Since then, investigators reviewed the records of about 21,000 infants enrolled in U.S. perinatal HIV transmission databases. They found no link between antiretroviral therapy and death from mitochondrial dysfunction.

Dr. Hanson of Baylor College of Medicine in Houston and her associates looked for mitochondrial defects in living children involved in the Women and Infants Transmission study a multicenter study of HIV-positive women and their infants. Children were extensively evaluated at birth, at 1, 2, 4, 6, 9,12, and 18 months of age, and every 6 months thereafter.
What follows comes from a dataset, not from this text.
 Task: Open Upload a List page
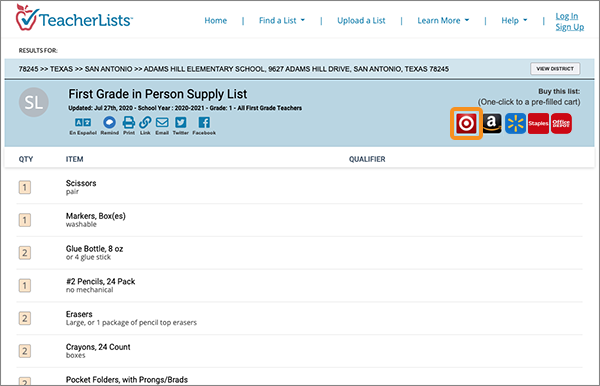pyautogui.click(x=361, y=20)
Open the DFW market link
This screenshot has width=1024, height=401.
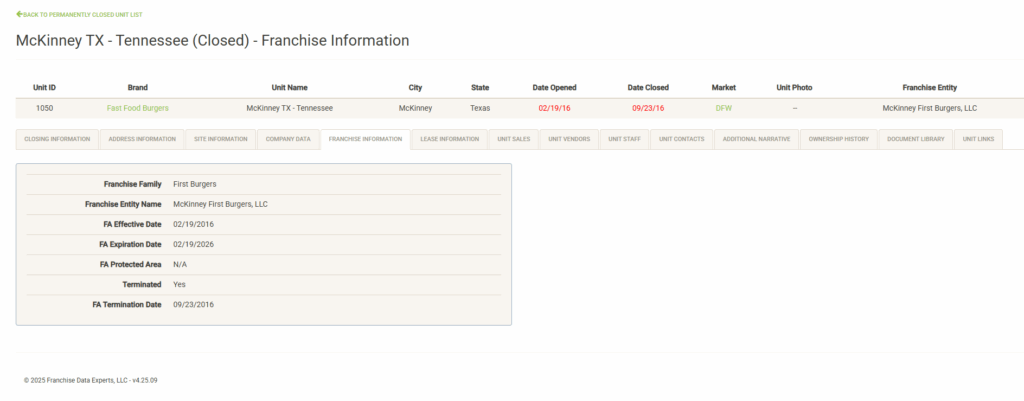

Thirty-two percent of 1,189 HIV-negative children had no pre- or postnatal exposure to zidovudine; the rest had at least some exposure to the agent, she said at the meeting sponsored by the Foundation for Retrovirology and Human Health. During a mean follow-up of 30 months, 215 of the 1,189 children were identified for further investigation because of signs and symptoms possibly consistent with mitochondrial dysfunction.

The most common conditions were growth abnormalities, developmental delay, neurologic findings, and oculomotor defects.

So far, 123 of these cases have been reviewed, with reviewers blinded to zidovudine exposure status. Fifty-eight of these 123 cases had no zidovudine exposure.

No child has been found to have proven mitochondrial defects. And none had signs and symptoms strongly suggestive of the defects--myopathy, cardiomyopathy, pancytopenia, retinitis pigmentosa, myocarditis, pericarditis, renal failure, or persistent metabolic acidosis.

Three patients had signs and symptoms that might include mitochondrial defects in the differential diagnosis. Two of these patients had had zidovudine exposure, and the other child had not been exposed.

Twenty-seven patients were classified as having limited signs and symptoms of a mitochondrial defect, but it was deemed unlikely. Thirteen of these patients had no zidovudine exposure, 13 had some exposure to the drug, and the exposure status was unknown in the other patient.

The reviewers found no evidence of mitochondrial defects in 92 patients--44 had had no zidovudine exposure, 46 had had zidovudine exposure, and the other 2 had an unknown exposure status.

Mitochondrial defect status was not assigned to 1 of the 123 children.